By Tom McGhee, Denver Post
October 11, 2016
A federal appeals court in Denver on Tuesday rejected an effort by the state of Wyoming to remove wild horses from public lands across the state.
Wyoming filed the lawsuit in U.S. District Court against the Department of the Interior and Bureau of Land Management, which oversees the government’s free-roaming wild horse program.
The state claimed the BLM failed to keep the horse population in seven so-called herd management areas within a range that would prevent range land damage.
In December 2014, the state filed suit, saying the BLM had made a decision “not to manage wild horses in Wyoming according to their mandatory, non-discretionary obligations under the Act,” according to a court document.

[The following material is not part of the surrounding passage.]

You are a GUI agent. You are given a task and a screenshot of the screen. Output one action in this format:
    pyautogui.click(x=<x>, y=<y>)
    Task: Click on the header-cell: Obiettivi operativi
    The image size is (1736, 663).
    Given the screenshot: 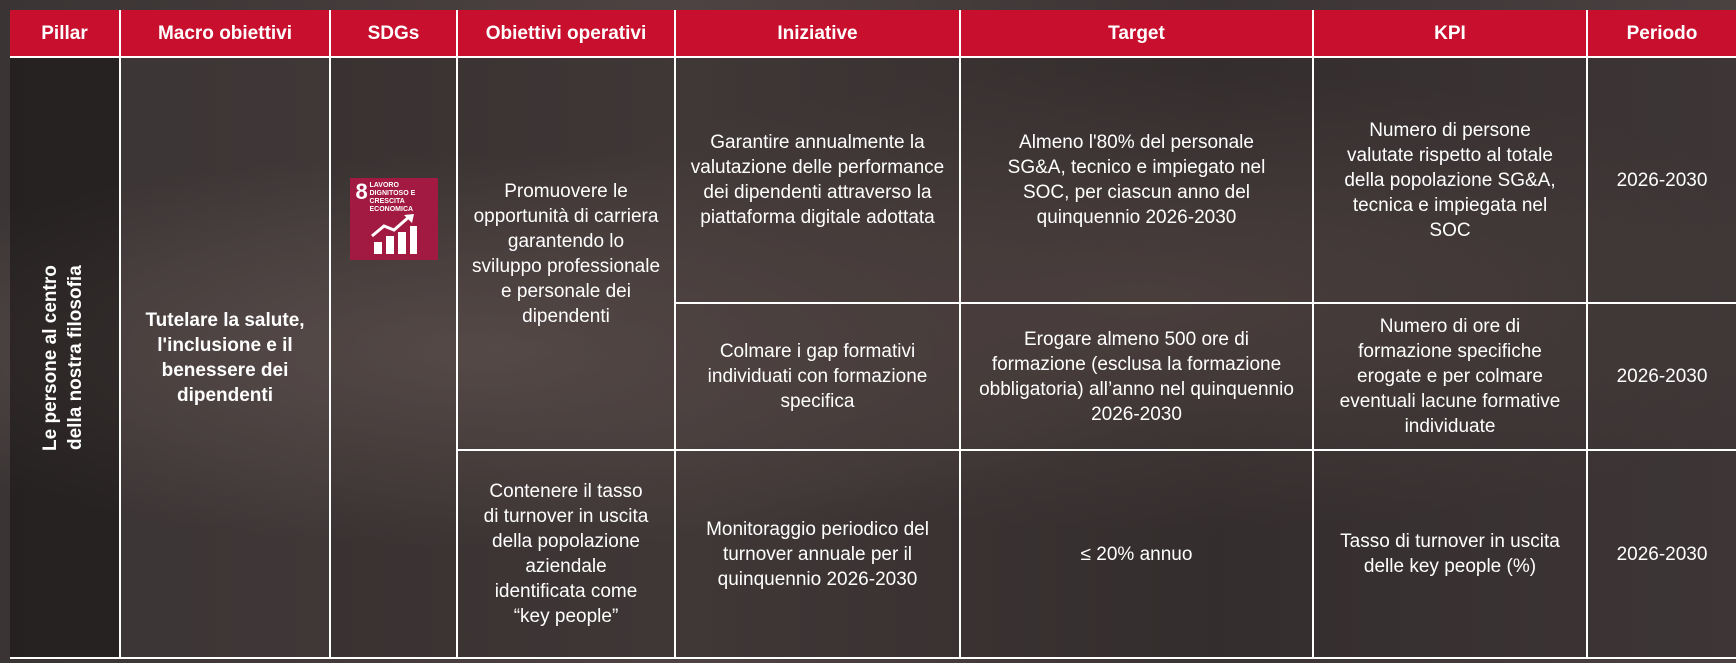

The Interior Department and the BLM responded that they don’t have a mandatory duty to remove wild horses from herd management areas. The district court issued an order dismissing the case, and the state filed an appeal with the 10th U.S. Circuit Court of Appeals.
“The state’s arguments, however are contrary to the plain language,” of the law, according to the opinion issued Tuesday by a three-member panel of the appeals court.
The act directs the BLM to maintain an inventory of wild free-roaming horses and burros on public lands, saying the inventory’s purpose is in part to determine whether an overpopulation exists and whether action should be taken to remove excess animals, the opinion said.
The second statutory requirement hasn’t been met, the opinion said, because “the BLM has not determined that action is necessary to remove the excess animals …. the BLM is under no statutory duty to remove animals from the seven HMAs at issue.”
“I am disappointed and have asked the Attorney General to review our options,” Wyoming Gov. Matt Mead said in a statement. “The BLM is not managing wild horse populations as required under the Wild Free-Roaming Horses and Burros Act …. Mismanagement adversely affects all species and the range lands necessary for their health and survival.”
In a statement, Bill Eubanks, a lawyer who represented the American Wild Horse Preservation Campaign and other horse advocates that intervened in the case, called the decision a major victory that will have important implications for federal wild horse policy for decades.
The decision affirms that the agency has broad discretion to implement other management approaches “including implementation of fertility control to humanely reduce population growth rates and reduction in livestock grazing,” Eubanks said.